Conclusion: If hunting foreigners means tracking every yen they earn, this new and improved “gaijin card checkpoint” system goes far beyond the cop on the corner. It even voids the gaijin card. What’s the point of its existence if “verification” necessitates passports too?
The justifications for this new system are these: You’ve got to make sure foreigners aren’t working outside of their official Status of Residence. As we have reported, even taking a quick part-time job can be a visa violation in certain cases.
Photocopies are apparently necessary because employers need proof on file if they get nobbled by the cops. (As if the police won’t ask the foreign staff for their original documents if a raid actually happens.)
Moreover, sometimes gaijin cards and passports differ in detail, like when the visa status changes in the passport, but the bearer neglects to report it to the Ward Office.
But if all these loopholes needed closing, they should have been encoded in the law. They weren’t, so demanding anything beyond a visual display of your gaijin card is policy overreach.
Now the floodgates are open: Unrelated places, such as banks, cell phone companies, sports clubs and video stores now illegally require gaijin cards for any service, even when other forms of ID — such as driver’s license or health insurance booklet — would suffice for Japanese.
What’s next, fingerprinting?
Japan needs more lawyers, or at least more lawyerly types. Anyone who reads the actual laws will in fact find natural checks and balances. For example, even if the cops issue their classic demand for your gaijin card on the street, under the Foreign Registry Law (Article 13), you are not required to display it unless the officer shows you his ID first. Ask for it. And write it down.

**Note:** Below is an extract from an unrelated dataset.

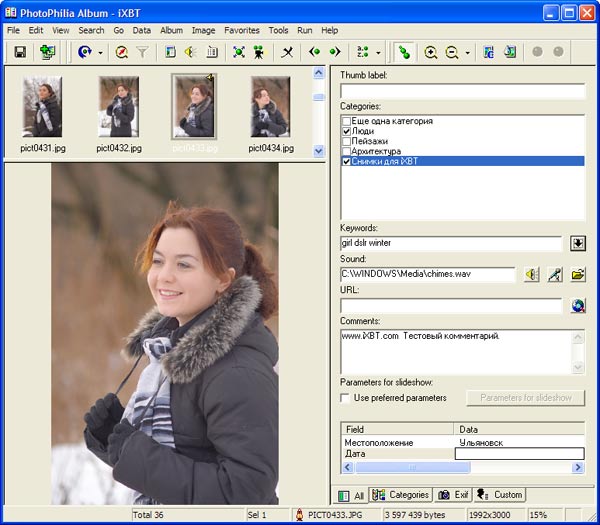Expand the rotate tool dropdown arrow
Viewport: 600px width, 525px height.
click(x=100, y=52)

And believe it or not, under the Police Execution of Duties Law (Article 2), cops aren’t allowed to ask anyone for ID without probable cause for suspicion of a crime. Just being a foreigner doesn’t count. Point that out.
As for gaijin-carding at hotels, all you have to do is say you have an address in Japan and you are in the clear. Neither foreign residents nor Japanese have to show any ID. The hotels cannot refuse you service, as legally they cannot deny anyone lodging under the Hotel Management Law (Article 5), without threat to public morals, possibility of contagion, or full rooms.
And as for gaijin-carding by employers, under the new law (Article 28) you are under no obligation to say anything more than what your visa status is, and that it is valid. Say you’ll present visual proof in the form of the gaijin card, since nothing more is required.
If your main employer forces you to have your IDs photocopied, point out that the Personal Information Protection Law (“Kojin Joho Hokan Ho”) governs any situation when private information is demanded. Under Article 16, you must be told the purpose of gathering this information, and under Article 26 you may make requests to correct or delete data that are no longer necessary. That means that once your visa status has been reported to Hello Work, your company no longer needs it, and you should request your info be returned for your disposal.
Those are the laws, and they exist for a reason: to protect everyone — including non-Japanese — from stretches of the law and abuses of power by state or society.
Even if the Foreign Registry Law has long made foreigners legally targetable in the eyes of the police, the rest of Japanese society still has to treat foreigners — be they laborer, customer, neighbor or complete stranger — with appropriate respect and dignity.
Sure, policymakers are treating non-Japanese residents as criminals, terrorists, and filth columnists of disease and disorder — through fingerprinting on arrival, gaijin-house ID checkpoints, anonymous “snitch sites”, DNA databases, IC chips in gaijin cards and now dragnets through hotels and paychecks.
But there are still vestiges of civil liberties guaranteed by law here. Know about them, and have them enforced. Or else non-Japanese will never be acknowledged or respected as real residents of Japan, almost always governed by the same laws as everyone else.